Werk, werk en nog eens werk

Werk, werk en nog eens werk

Dat het kabinet er in deze crisis voor kiest het begrotingstekort op te laten lopen in plaats van te bezuinigen noemen sommigen gedurfd. Toch heb ik er weinig vertrouwen in dat door die verandering het extra geld dit keer wél terecht komt bij degene die dat het hardste nodig hebben. Een gevoel dat wordt versterkt doordat ik verder alleen de standaardinstrumenten voorbij zie komen die bij elke crisis weer uit de kast worden getrokken.

Toen er werd gesproken over lessons learned dacht ik aanvankelijk dat men er in deze crisis voor zou kiezen de burgers te redden. Uit de toename van het aantal daklozen, de steeds langer wordende rijen bij de voedselbank, de talloze zzp-ers en flexwerkers die hun opdrachten zijn kwijtgeraakt en de middeninkomens die nauwelijks nog bestedingsruimte hebben, blijkt immers dat velen het water tot aan de lippen staat. Tot mijn grote verbazing kiest onze regering echter voor het bedrijfsleven. Naar men zegt vanwege de banen die zij creëren en om uit dat rendement de kosten voor de gezondheidzorg, het onderwijs en de vergrijzing te betalen. Terwijl ik denk: maar het is toch juist dit systeem van vaste banen, wat heeft geleid tot deze armoede. Enerzijds, omdat grote bedrijven hun best blijven doen, hetzij door (op papier) te verhuizen naar een ander land, door te knutselen aan hun boekhouding of een ruling af te spreken om maar zo weinig mogelijk winstbelasting te betalen, hetzij doordat de opbrengst verdwijnt in de zakken van de aandeelhouders in plaats van dat het terugvloeit naar de samenleving. En anderzijds doordat veel kleine ondernemers het zich niet meer kunnen veroorloven iemand in dienst te nemen. Niet alleen omdat die arbeid veel te duur is en te veel verplichtingen met zich meebrengt, maar vooral om het sneller gaat, minder risico vol is én meer oplevert als de benodigde kennis, kunde en handjes van buitenaf worden ingekocht, van zelfstandigen bijvoorbeeld of van zzp-ers. Het is namelijk deze groep die telkens weer in staat blijkt zich razendsnel aan te passen aan de wens van de opdrachtgever, hun eigen werk creëren én net als grote bedrijven ook voor eigen rekening en risico ondernemen.
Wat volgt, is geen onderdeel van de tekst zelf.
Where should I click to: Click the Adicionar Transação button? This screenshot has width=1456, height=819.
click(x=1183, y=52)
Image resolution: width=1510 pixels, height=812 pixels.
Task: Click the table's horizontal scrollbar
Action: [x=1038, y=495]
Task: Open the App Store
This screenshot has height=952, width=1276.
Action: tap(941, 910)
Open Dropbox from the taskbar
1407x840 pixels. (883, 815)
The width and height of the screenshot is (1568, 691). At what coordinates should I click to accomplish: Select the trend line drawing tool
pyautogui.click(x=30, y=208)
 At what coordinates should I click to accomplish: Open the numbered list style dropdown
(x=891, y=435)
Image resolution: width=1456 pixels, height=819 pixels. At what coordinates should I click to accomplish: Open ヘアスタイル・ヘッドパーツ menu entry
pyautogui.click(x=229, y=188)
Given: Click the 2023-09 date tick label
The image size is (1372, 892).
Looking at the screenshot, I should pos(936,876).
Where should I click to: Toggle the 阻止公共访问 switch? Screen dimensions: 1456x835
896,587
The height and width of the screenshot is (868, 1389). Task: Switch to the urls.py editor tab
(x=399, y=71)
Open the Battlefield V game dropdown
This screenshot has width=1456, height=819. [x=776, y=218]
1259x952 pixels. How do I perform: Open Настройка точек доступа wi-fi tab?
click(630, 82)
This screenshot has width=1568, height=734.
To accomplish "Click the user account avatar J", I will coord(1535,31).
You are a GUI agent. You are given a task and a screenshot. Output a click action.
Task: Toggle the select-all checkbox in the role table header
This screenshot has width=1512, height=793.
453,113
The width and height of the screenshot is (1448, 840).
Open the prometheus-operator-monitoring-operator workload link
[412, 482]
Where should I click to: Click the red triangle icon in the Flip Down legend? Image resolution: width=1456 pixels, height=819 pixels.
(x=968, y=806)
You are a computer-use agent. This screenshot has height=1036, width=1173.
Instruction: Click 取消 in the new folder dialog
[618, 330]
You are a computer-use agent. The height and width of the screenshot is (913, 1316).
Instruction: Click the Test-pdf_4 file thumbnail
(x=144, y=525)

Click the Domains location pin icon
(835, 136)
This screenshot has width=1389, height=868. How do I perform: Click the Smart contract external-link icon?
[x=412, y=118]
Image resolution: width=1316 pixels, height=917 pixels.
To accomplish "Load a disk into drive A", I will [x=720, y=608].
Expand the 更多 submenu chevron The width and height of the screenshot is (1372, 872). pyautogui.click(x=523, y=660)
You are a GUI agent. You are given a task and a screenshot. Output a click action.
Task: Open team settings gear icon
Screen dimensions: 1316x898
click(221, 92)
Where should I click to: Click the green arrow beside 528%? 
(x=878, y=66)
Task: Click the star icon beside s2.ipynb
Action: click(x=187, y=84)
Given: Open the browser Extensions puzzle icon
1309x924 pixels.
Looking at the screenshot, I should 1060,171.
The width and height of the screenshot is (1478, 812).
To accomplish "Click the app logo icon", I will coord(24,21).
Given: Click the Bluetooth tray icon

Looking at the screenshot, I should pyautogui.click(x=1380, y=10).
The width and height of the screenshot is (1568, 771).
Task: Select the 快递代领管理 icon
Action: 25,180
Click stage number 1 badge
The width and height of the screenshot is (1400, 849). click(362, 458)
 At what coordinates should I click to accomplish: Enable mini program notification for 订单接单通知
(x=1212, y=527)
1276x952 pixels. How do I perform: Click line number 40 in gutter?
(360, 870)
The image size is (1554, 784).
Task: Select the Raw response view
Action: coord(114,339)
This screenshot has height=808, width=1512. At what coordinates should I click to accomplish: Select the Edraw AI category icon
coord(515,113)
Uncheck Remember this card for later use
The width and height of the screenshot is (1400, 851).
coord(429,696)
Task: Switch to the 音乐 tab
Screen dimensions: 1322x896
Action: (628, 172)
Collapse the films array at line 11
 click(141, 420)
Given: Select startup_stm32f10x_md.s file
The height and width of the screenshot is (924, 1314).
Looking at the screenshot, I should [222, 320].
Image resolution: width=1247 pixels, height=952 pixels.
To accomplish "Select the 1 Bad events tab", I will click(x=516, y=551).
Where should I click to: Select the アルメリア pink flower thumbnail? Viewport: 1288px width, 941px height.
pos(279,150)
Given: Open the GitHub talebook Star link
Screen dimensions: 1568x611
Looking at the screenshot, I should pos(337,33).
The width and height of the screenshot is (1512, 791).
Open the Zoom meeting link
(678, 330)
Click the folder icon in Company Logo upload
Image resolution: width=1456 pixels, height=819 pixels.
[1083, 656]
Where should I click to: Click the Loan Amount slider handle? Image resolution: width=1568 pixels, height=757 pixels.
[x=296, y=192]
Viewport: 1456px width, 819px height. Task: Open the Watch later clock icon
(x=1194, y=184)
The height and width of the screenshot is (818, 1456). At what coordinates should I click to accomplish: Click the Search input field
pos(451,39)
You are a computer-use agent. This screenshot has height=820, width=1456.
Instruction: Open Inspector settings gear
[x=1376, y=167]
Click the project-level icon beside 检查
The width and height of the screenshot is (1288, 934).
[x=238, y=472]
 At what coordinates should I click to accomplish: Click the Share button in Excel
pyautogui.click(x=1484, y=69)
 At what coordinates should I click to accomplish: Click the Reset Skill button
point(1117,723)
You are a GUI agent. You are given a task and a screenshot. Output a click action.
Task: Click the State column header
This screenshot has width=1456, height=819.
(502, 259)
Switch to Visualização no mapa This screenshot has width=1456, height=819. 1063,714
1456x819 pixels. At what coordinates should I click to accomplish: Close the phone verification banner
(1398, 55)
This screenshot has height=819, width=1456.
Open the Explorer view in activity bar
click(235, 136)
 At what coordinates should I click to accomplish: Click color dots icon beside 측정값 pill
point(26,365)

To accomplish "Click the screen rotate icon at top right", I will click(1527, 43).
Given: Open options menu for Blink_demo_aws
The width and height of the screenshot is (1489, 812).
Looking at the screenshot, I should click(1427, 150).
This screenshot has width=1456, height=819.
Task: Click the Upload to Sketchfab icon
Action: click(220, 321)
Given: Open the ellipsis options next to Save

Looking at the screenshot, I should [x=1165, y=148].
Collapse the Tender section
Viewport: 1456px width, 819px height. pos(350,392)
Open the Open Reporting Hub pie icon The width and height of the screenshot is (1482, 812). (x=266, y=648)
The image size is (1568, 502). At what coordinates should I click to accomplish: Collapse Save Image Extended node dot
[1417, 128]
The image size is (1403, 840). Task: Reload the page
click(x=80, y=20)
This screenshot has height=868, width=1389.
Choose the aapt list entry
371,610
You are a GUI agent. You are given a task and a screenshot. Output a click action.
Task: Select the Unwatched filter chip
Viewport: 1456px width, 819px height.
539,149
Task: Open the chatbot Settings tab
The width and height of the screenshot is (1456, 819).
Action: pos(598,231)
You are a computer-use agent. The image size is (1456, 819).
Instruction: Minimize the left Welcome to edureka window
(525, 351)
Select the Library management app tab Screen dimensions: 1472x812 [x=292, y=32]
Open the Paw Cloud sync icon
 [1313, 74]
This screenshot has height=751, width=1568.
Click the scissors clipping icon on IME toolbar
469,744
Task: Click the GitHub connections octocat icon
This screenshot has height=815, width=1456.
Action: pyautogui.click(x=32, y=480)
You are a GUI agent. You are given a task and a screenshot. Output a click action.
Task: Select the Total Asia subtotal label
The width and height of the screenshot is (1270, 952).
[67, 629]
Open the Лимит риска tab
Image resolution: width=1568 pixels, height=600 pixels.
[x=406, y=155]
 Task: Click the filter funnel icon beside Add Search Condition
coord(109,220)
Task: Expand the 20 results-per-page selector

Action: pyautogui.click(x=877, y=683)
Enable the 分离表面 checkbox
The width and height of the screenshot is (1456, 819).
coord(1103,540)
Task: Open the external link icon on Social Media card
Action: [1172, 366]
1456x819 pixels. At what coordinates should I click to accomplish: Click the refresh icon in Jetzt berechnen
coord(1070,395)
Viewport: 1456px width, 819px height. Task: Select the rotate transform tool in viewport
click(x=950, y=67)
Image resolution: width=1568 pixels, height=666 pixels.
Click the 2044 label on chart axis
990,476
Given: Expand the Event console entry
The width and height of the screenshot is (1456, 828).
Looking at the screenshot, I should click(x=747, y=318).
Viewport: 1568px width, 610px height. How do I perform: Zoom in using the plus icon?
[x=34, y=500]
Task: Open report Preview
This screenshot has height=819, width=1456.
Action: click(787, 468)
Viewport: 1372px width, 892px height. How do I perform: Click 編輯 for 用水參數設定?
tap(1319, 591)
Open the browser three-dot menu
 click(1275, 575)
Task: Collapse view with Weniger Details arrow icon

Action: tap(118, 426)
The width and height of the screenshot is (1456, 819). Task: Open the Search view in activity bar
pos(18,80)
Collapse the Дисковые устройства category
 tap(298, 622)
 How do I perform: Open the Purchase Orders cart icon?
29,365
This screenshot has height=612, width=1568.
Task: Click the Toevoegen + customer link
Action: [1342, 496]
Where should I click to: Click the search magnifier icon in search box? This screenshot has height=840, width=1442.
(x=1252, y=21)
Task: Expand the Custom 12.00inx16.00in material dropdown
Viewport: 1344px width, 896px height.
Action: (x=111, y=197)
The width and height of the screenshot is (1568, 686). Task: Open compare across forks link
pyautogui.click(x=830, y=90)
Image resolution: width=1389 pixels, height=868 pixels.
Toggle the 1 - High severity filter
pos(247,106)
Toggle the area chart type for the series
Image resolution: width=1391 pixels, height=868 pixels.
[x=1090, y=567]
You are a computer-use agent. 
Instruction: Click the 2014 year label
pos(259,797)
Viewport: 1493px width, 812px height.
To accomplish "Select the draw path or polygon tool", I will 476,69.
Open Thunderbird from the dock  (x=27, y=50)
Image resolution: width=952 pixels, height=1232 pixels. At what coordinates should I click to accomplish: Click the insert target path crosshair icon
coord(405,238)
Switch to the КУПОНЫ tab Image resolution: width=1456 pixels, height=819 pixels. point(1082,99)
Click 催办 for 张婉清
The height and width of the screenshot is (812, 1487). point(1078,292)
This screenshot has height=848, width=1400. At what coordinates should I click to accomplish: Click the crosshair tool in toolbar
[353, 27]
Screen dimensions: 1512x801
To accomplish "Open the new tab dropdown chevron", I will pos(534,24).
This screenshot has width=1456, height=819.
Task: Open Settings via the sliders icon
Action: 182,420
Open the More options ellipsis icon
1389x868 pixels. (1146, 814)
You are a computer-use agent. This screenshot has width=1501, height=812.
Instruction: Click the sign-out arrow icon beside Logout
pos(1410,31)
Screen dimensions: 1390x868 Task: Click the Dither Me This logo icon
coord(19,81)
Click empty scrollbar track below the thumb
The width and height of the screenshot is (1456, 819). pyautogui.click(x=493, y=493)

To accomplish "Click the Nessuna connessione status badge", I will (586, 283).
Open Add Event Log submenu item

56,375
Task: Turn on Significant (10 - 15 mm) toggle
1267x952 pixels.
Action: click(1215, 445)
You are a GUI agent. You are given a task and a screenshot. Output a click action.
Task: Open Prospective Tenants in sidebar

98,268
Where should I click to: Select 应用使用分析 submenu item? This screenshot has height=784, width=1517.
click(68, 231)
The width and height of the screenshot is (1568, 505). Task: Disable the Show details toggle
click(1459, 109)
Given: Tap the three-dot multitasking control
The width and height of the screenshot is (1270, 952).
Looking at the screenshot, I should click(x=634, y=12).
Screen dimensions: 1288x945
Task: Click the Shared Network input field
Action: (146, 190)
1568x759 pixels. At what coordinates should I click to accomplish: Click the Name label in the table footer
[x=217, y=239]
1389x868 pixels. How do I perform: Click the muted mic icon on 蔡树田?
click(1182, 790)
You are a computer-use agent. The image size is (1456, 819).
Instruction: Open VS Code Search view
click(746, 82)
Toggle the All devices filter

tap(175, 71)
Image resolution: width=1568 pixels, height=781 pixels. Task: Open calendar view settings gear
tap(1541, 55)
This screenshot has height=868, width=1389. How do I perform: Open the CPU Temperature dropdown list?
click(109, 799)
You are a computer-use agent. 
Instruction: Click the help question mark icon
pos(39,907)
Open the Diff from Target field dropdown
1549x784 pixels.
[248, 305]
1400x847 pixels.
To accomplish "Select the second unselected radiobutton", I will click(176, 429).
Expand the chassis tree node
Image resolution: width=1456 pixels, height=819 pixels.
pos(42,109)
Als het gaat om werkgelegenheid én rendement op arbeid zou je dus mogen verwachten dat de overheid hun ondernemerschap juist omarmt. Ook omdat wij al zo’n vijfentwintig jaar leven in een kenniseconomie die staat of valt met de ontwikkeling van ieders persoonlijke talent naar vakmanschap én waarin samenwerken in netwerken key is. Des te opvallender is het dat er steeds weer nieuwe spelregels worden bedacht om deze ondernemende burgers in aantal af te remmen. Eerst door het invoeren van de VAR (2003), vervolgens door de wet DBA (2016) en nu weer door onderscheid te maken in de verschillende steunpakketten: de NOW pakketten 1-2-3 voor bedrijven als tegemoetkoming in de loonkosten bij een omzetdaling 20% versus de TOZO-regeling 1-2-3 voor zelfstandigen en zzp-ers als bijstandsuitkering met een vermogenstoets voor het hele gezin.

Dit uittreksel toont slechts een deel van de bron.